Deborah Wilson

Personal information
- Nickname: Debbie
- Born: Deborah Keplar November 5, 1955 (age 70) Columbus, Ohio
- Height: 165 cm (5 ft 5 in)
- Weight: 115 lb (52 kg)

Medal record
Women's diving
Representing the United States
Olympic Games
| Bronze medal – third place | 1976 Montreal | 10 m platform |

= Deborah Wilson =

American diver (born 1955)

Deborah Wilson (née Keplar born 5 November 1955) is an American diver. Wilson originally competed in springboard diving before moving on to platform diving. As a platform diver, she was first at the 1973 Amateur Athletic Union national diving championships. She participated in the 1973 World Aquatics Championships and 1975 World Aquatics Championships but did not medal in either championship.
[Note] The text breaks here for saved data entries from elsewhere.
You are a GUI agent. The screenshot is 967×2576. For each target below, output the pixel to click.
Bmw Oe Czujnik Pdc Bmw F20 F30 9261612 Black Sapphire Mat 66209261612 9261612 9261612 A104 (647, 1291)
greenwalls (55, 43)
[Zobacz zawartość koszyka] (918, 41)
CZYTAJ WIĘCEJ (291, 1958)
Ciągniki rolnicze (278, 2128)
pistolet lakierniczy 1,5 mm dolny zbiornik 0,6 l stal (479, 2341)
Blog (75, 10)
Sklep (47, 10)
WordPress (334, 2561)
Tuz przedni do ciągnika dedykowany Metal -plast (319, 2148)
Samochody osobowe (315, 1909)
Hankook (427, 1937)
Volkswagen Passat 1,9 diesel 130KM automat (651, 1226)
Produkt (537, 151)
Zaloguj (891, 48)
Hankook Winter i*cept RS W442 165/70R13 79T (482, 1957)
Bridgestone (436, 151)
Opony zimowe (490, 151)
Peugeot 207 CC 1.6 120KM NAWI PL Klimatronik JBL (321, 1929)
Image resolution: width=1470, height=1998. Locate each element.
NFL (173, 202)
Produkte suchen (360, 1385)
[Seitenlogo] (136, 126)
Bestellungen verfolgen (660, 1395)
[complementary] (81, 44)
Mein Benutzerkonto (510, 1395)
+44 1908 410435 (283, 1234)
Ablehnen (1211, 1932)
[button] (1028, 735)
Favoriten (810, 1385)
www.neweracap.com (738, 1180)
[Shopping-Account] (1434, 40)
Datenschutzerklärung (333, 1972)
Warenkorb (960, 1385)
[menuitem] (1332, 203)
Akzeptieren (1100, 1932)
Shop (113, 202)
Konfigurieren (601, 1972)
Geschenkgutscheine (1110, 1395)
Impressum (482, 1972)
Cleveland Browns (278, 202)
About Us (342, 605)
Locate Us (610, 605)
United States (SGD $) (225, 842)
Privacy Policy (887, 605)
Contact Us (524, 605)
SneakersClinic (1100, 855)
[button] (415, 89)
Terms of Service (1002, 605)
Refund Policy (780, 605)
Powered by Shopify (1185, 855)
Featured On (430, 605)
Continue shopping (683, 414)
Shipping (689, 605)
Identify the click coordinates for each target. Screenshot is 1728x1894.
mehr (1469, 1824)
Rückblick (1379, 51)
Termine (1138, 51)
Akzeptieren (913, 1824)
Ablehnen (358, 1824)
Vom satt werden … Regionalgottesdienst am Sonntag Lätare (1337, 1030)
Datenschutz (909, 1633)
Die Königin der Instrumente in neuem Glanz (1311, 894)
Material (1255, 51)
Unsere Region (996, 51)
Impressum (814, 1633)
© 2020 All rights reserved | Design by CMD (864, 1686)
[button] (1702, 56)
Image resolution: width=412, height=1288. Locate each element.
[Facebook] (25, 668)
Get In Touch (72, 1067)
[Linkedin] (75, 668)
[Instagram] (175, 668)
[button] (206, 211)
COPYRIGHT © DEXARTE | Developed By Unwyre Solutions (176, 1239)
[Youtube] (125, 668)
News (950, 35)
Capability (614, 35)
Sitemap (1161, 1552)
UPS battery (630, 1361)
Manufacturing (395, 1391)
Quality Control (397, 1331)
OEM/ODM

In international competitions, Wilson won a bronze medal in the women's 10 metre platform event at the 1976 Summer Olympics.

==Early life and education==
Wilson was born on 5 November 1955 in Columbus, Ohio. When she was twelve, Wilson was both a swimmer and diver before she decided to focus on diving. For her post-secondary education, Wilson went to Ohio State.

==Career==
Wilson's first major competition was at the Amateur Athletic Union Outdoor Diving Championships in July 1972. At the championships, she finished in tenth place in the women's 3m springboard event. A few months later, she was eleventh at the 1972 United States Olympic Trials in 3m springboard. Wilson moved to platform diving in June 1973 when coach Ron O'Brien recommended the sport to her. Her first win in platform was at the women's 10 metre platform event during the 1973 Amateur Athletic Union national diving championships. At a following AAU indoor diving championship, Wilson placed in third during the 1975 competition.

In world competitions, Wilson was seventh at the 1973 World Aquatics Championships. At the following championships, Wilson did not qualify for the finals at the 1975 World Aquatics Championships. In 1976, Wilson considered retiring from swimming but was convinced by her husband to keep competing. Later that year, Wilson won the bronze medal at the 1976 Summer Olympics in 10m platform.

==Personal life==
Wilson is married with two children.